## TASK DETAILS
Once you reach the line with "Given: Click the page protection lock icon", copy it and every line after it exactly, up to the end of the data. Omit the pictures.
BEGIN
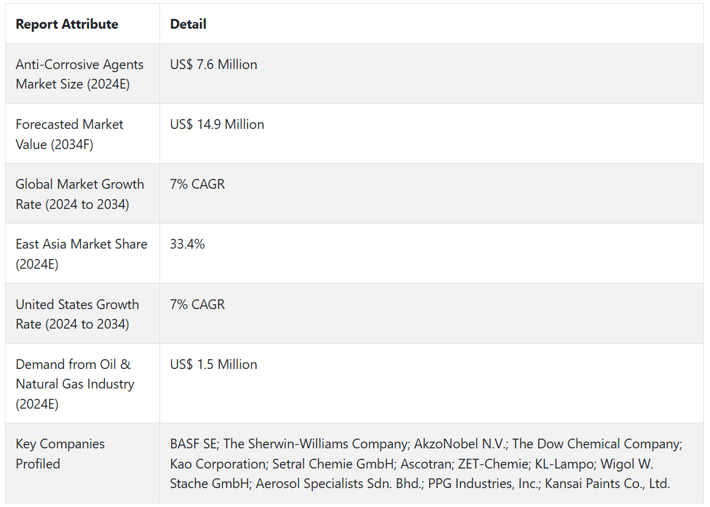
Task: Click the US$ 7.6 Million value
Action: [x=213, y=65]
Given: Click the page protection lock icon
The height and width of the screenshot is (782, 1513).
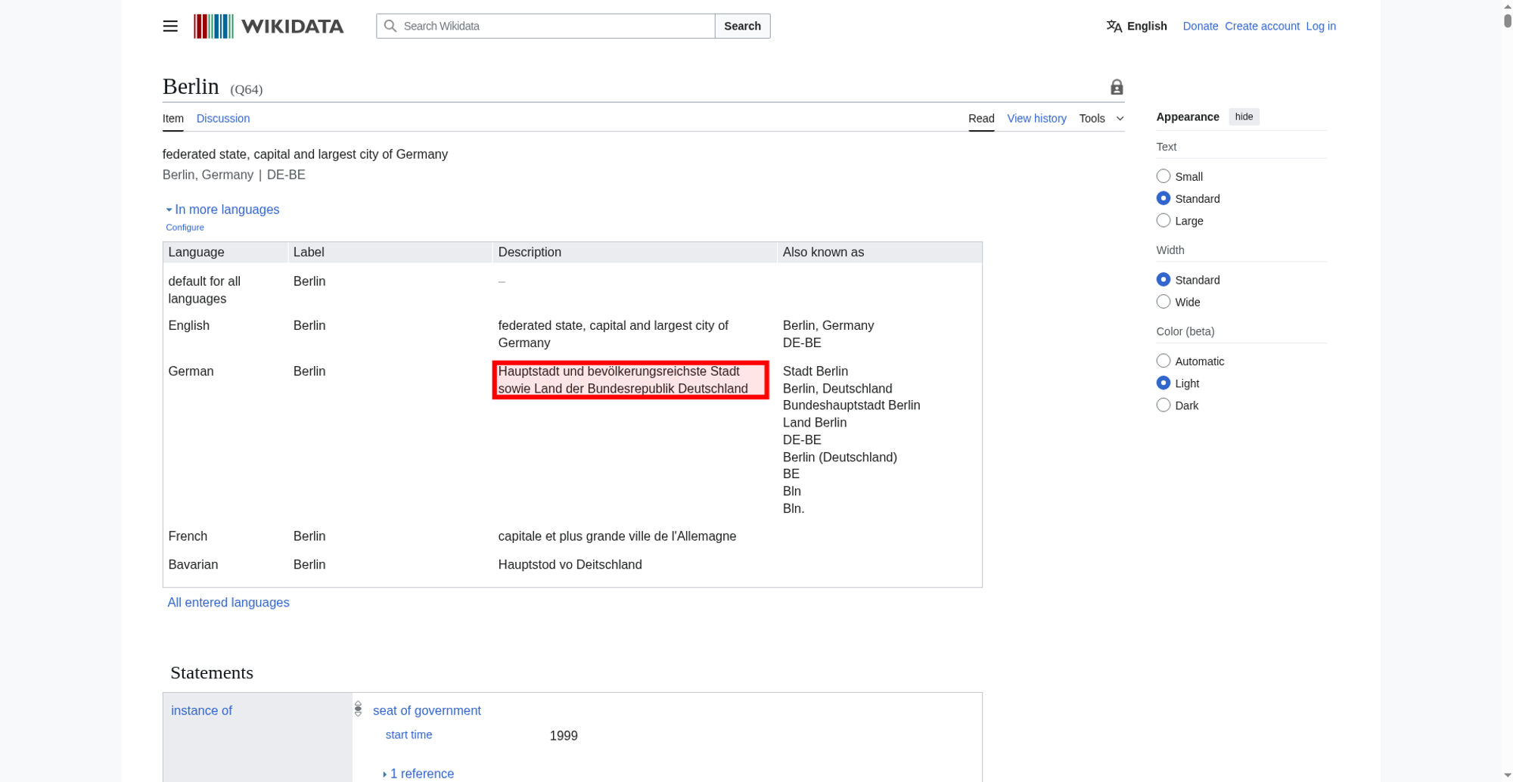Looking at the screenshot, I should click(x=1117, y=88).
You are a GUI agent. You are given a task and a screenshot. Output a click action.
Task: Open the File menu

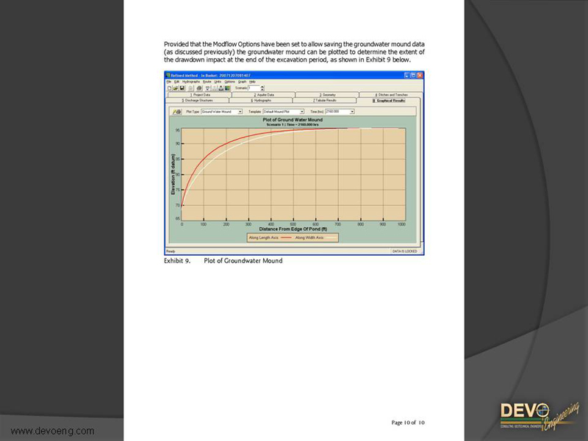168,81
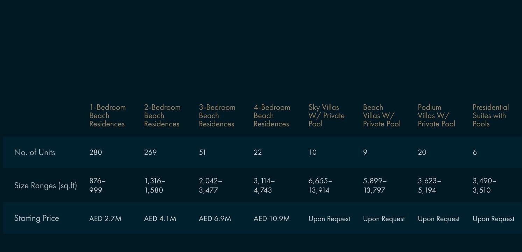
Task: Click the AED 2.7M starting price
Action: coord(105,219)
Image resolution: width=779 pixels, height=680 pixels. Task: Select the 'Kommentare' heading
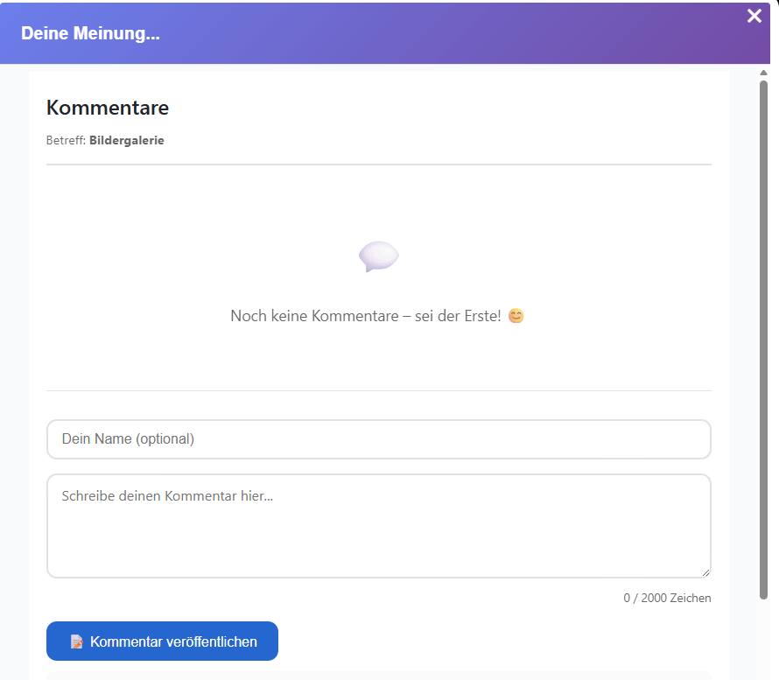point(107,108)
END
## THE COMPLETED TASK
Given: Click the page protection lock icon
The height and width of the screenshot is (782, 1513).
Looking at the screenshot, I should click(x=1117, y=88).
You are a GUI agent. You are given a task and a screenshot. Output a click action.
Task: Open the File menu

168,81
Task: Click the AED 2.7M starting price
Action: coord(105,219)
Image resolution: width=779 pixels, height=680 pixels. Task: Select the 'Kommentare' heading
point(107,108)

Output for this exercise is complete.